È ripresa la battaglia sul Mes. Complice una situazione di cassa che si annuncia difficile, anche per i rinvii delle scadenze fiscali e i versamenti sospesi dall'ultimo decreto Ristori, e un quadro macroeconomico che rischia di cambiare rapidamente, il ministero dell'Economia è tornato a battere cassa. Gualtieri, convinto che servano tutte le risorse a disposizione; altri invece certi che si possa allargare i cordoni della borsa, facendo altro deficit ed emettendo titoli di debito pubblico sostenuti dalla politica espansiva della Bce.

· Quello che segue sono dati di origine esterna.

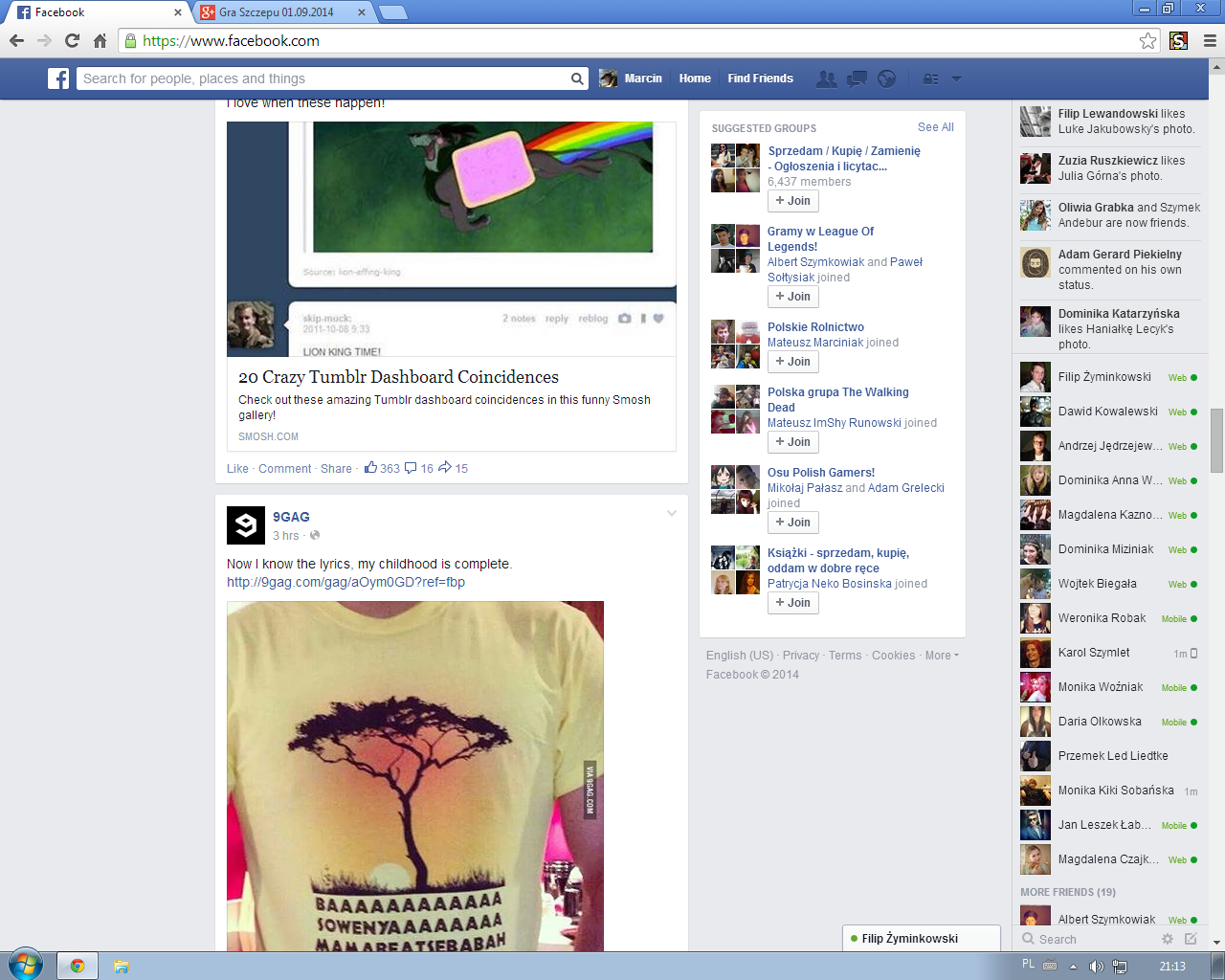Screen dimensions: 1225x980
Task: Open the messages icon in top bar
Action: [x=857, y=78]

A questa tendenza appartiene il Movimento 5 stelle. Ieri il viceministro all'Economia, Laura Castelli (nella foto), ha definito il Mes «uno strumento di finanziamento. Non è quello che hanno raccontato certe forze politiche. Non è un libro sogni. Noi non vogliamo questo strumento, non è utile, non è vantaggioso. Non serve per scrivere una riforma futura» del sistema sanitario, ha spiegato nel corso di un'intervista radiofonica. La tesi dei Cinque stelle è che il ricorso al mercato per i titoli di Stato sia conveniente e che quindi non serva aderire alla nuova linea di prestito del fondo Salva stati finalizzato alle spese sanitarie.

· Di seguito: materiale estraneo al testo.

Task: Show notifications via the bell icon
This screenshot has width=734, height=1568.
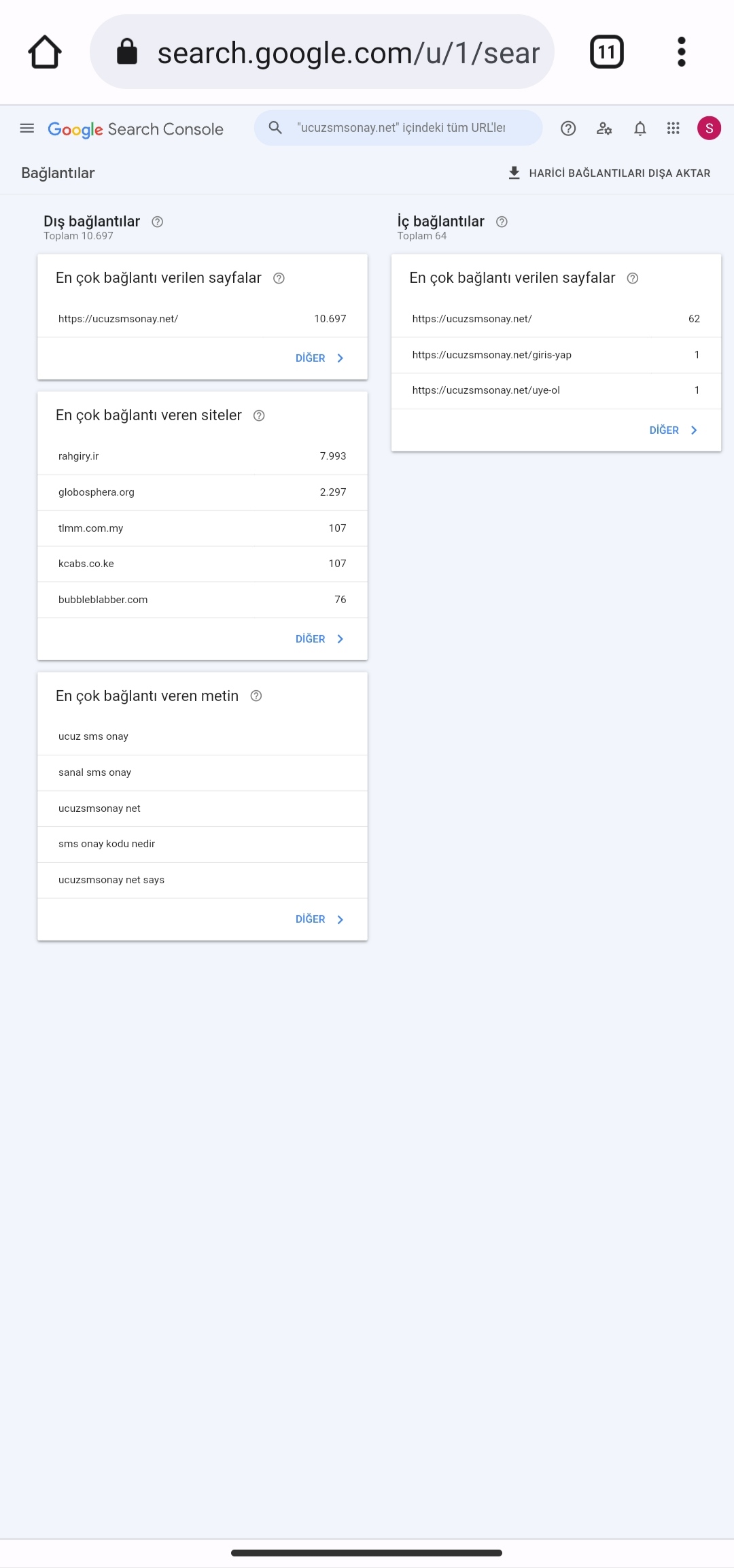Action: [x=640, y=128]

L'uscita di Castelli è stata aspramente criticata dal senatore Pd Gianni Pittella, vice presidente del gruppo dem a Palazzo Madama e politico molto ascoltato a Bruxelles. «La viceministra dell'Economia Castelli, nonostante il suo ruolo, evidentemente non segue l'andamento dei mercati e l'aumento di interessi sui Titoli di Stato. I componenti del governo, compresa Laura Castelli, dovrebbero attenersi all'impegno che ha preso Conte. Deve essere il Parlamento a valutare su basi concrete e non sui pregiudizi fuori dalla realtà dell'esponente 5 stelle».

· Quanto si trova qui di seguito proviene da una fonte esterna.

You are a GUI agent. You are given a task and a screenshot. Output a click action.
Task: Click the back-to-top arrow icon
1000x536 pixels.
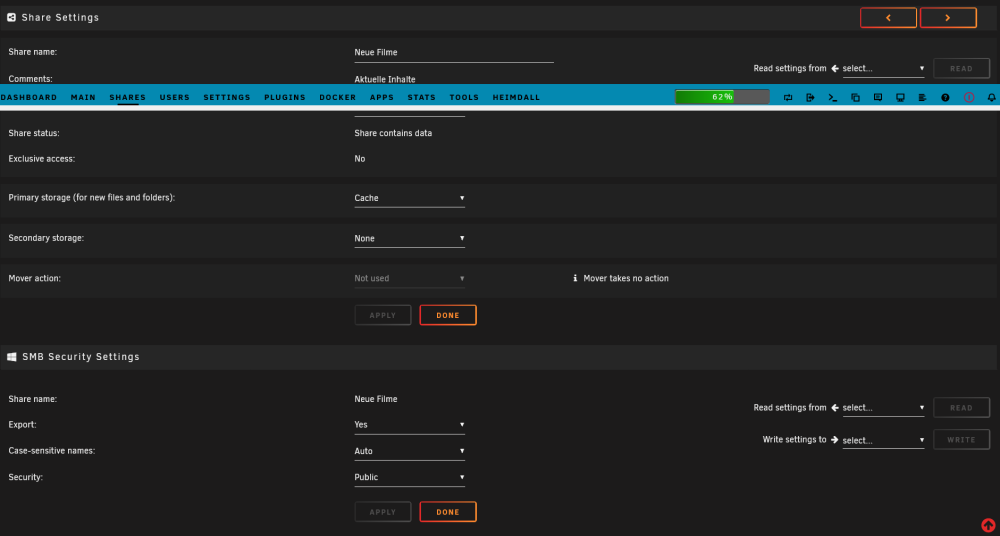pos(988,526)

L'esponente democratico di fatto torna a indicare la strada del Parlamento, che fino a qualche settimana fa era anche quella voluta dal premier Giuseppe Conte e dal ministro Gualtieri, anche se poi sembrava essere passata in secondo piano. Ora tra Camera e Senato è attivo il gruppo trasversale «Mes subito» del quale fanno parte parlamentari di tutti i gruppi tranne Lega, Fdi e Leu. Ieri Antonio Tajani è tornato a chiedere di ricorrere al prestito da 36 miliardi. «Il Mes per altri paesi non è conveniente per noi sì. Il costo del denaro è inferiore rispetto agli interessi che dovremmo pagare con i Titoli di Stato. Di fronte ai problemi della sanità il governo ha temporeggiato per 6 mesi e quei soldi erano disponibili da giugno». Possibile che l'esecutivo alla fine chieda veramente al Parlamento di pronunciarsi.
Anche perché le nuove misure fiscali del decreto Ristori possono incidere sulla liquidità dello Stato.L'occasione potrebbe essere l'iter parlamentare della Legge di Bilancio. E anche la richiesta di scostamento di bilancio, che ormai anche al Mef danno per scontata.